Charlie Ware

Born 8 November 1935, died 4 July 2015


Charlie WareWe were saddened to read the Chronicle obituary for Charlie Ware, and a similar one in the Western Daily Press.  Our connection with him dates back to 2007 when Charlie and some of our founder members were taking an active part in the Save Churchill House Campaign.  Charlie was a well-known local businessman and was therefore interviewed by TV reporters on several occasions during the course of the campaign, whilst others in the campaign organised rallies, demonstrations, and an 11,000 name petition which was presented to the council at the end of a march through the city to the Guildhall with protest banners.

Behind the scenes Charlie funded legal advice which explored whether there was a legal remedy to the Churchill House planning row.  Unfortunately the Bath Court ruled that it could not grant an injunction preventing the demolition; and the High Court refused permission for a Judicial Review of the planning decision.  Bizarrely, the planning legislation only requires councils to make planning decisions in the specified format, and places no obligation on the decision makers to make decisions that are appropriate, or even sensible.  The High Court could not therefore rule whether the decision to demolish Churchill House was good or bad, so refused the application on the grounds that there was no point in conducting a Judicial Review which could have no decisive outcome.

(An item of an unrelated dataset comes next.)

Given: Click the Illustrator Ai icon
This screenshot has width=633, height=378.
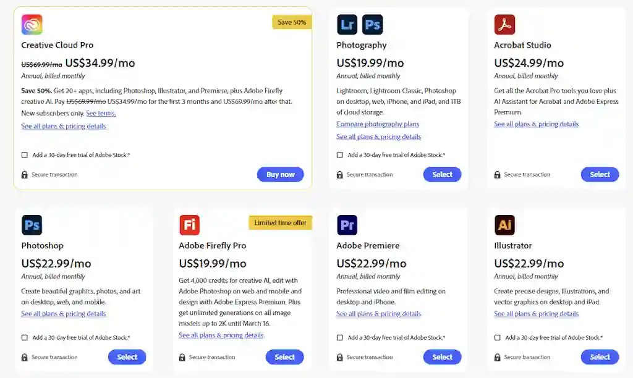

It clearly was considered bad though:  Don Foster, Bath's MP at the time, appeared in a TV interview in which he described the "busometer" as "Absolutely hideous; inappropriate for Bath" (something to reflect on every time you see the "busometer").  We have extracted his quote from a recording of that interview held in our archives.  Also in those archives is a record of the false claims made to justify the demolition (that the bendy buses would be unable to get into the bus station because Churchill House was in the way).  The bendy buses never have used the bus station (they are too long for the bays so the bus station was not designed to accommodate them), and the building behind the busometer has a larger footprint than Churchill House (and so it had to have been designed to be even more in the way, proving that Churchill House could have been retained).  Charlie had scale drawings made which confirmed this.

The two newspaper articles will eventually be removed from the online archives of the two newspapers, so we have stored the text so that they can then be added to this page for a permanent record.